Mortgage lending 'resilient' as home ownership aspirations stay strong

Mortgage lending has remained "resilient" despite recent tax changes and economic uncertainty, according to banks and building societies.

Paul Smee, director general of the Council of Mortgage Lenders, made the comments as the CML's figures showed that first-time buyers borrowed a total of £4.7 billion in November, up 4% on October and a 9% increase compared with November 2015.

Home-movers borrowed £6.3 billion in November, down by 5% compared with a year earlier but still a 7% increase compared with the previous month.

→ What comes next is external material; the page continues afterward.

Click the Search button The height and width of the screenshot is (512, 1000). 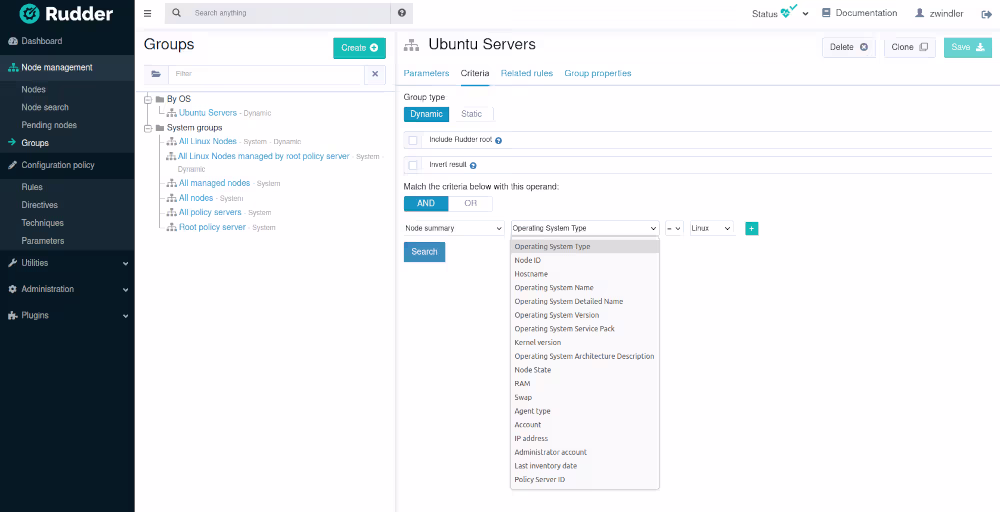tap(424, 252)
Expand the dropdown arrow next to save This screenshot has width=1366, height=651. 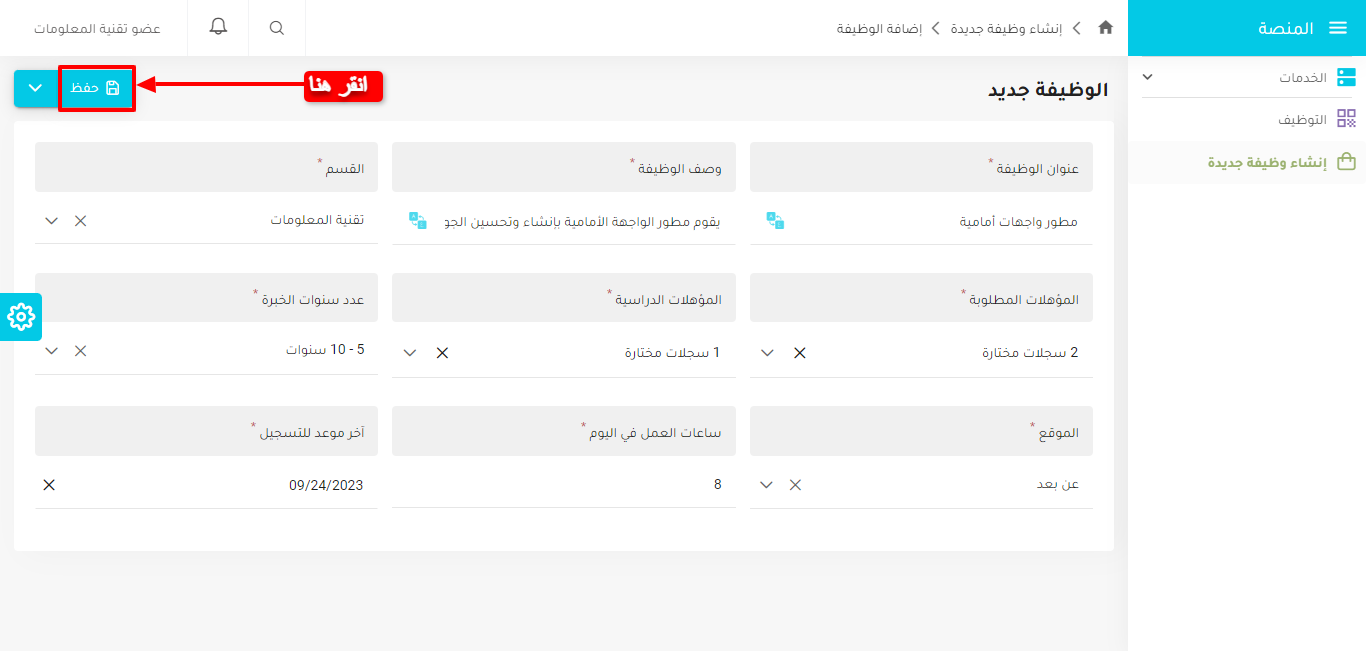tap(35, 88)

Meanwhile, landlords borrowed £3.2 billion in November, down 9% year-on-year but up by 10% compared with October. The CML said buy-to-let activity saw its strongest monthly lending level since a stamp duty hike for this sector came into force on April 1 last year. Buy-to-let lending had dropped off sharply after the tax increase took place.

Separate figures released on Tuesday by the Office for National Statistics (ONS) showed that the average UK house price was £218,000 in November - £14,000 higher than a year earlier. First-time buyers face paying 6.6% more for a property than they did a year ago.

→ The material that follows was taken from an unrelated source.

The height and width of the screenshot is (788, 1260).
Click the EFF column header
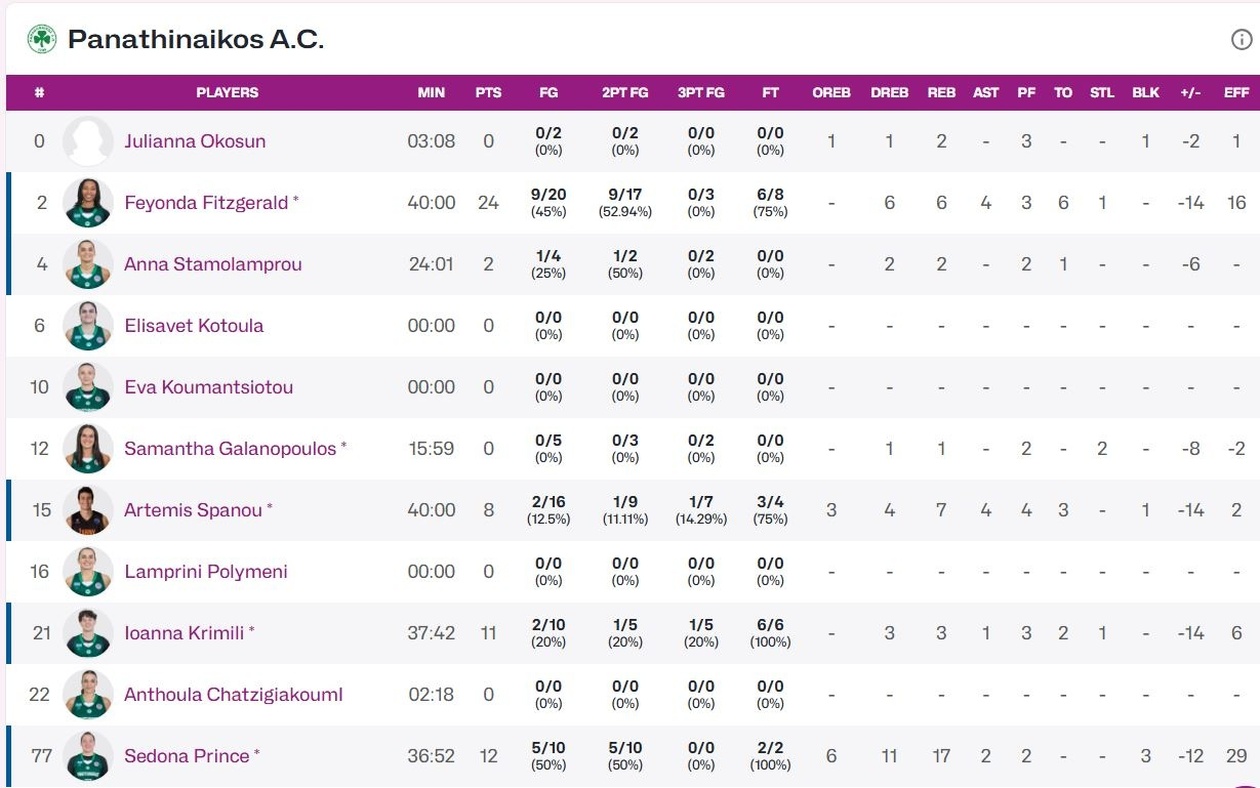click(1237, 93)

Households are also dealing with the biggest jump in their living costs in more than two years, as the Consumer Price Index (CPI) measure of inflation reached 1.6% in December.

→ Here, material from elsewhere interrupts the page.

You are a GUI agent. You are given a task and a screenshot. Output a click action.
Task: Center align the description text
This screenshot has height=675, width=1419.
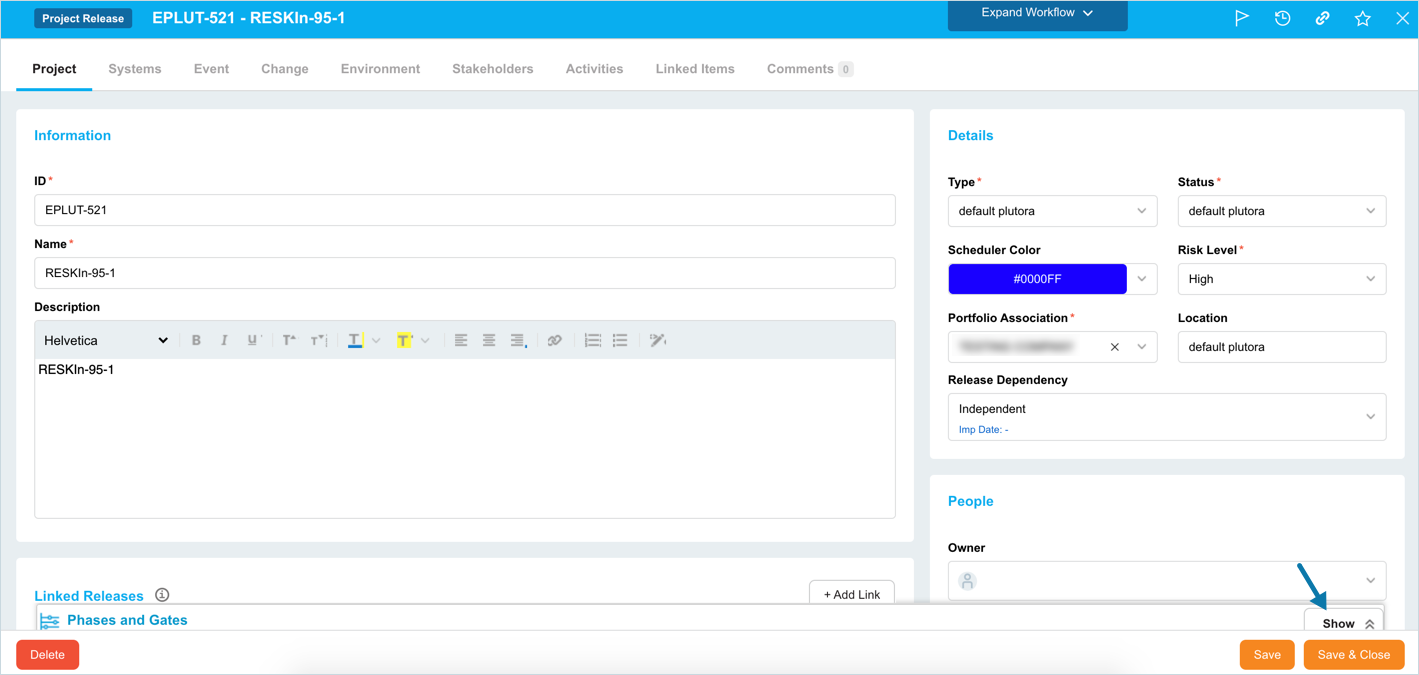click(x=489, y=341)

Housing market experts have said they expect house price growth to cool in 2017 amid the economic uncertainty surrounding Brexit and households seeing their spending power squeezed.

Mr Smee said: "November lending reflected stable market conditions. Overall, 2016 did not match recent years in terms of house purchase lending growth, but lending remained resilient through regulatory and political change and aspirations for home ownership remain strong in the UK.

"Our forecasts for 2017 may be less bullish than a year ago, as economic uncertainty weighs on the market, but we still predict 1.2 million transactions and a slight increase in gross lending to £248 billion.

"Buy-to-let lending, driven by remortgage activity, saw its strongest monthly lending level since the stamp duty changes on second properties introduced last April. Despite this, we expect buy-to-let lending levels in both 2016 and 2017 to prove lower than their 2015 recent peak as further tax changes take effect."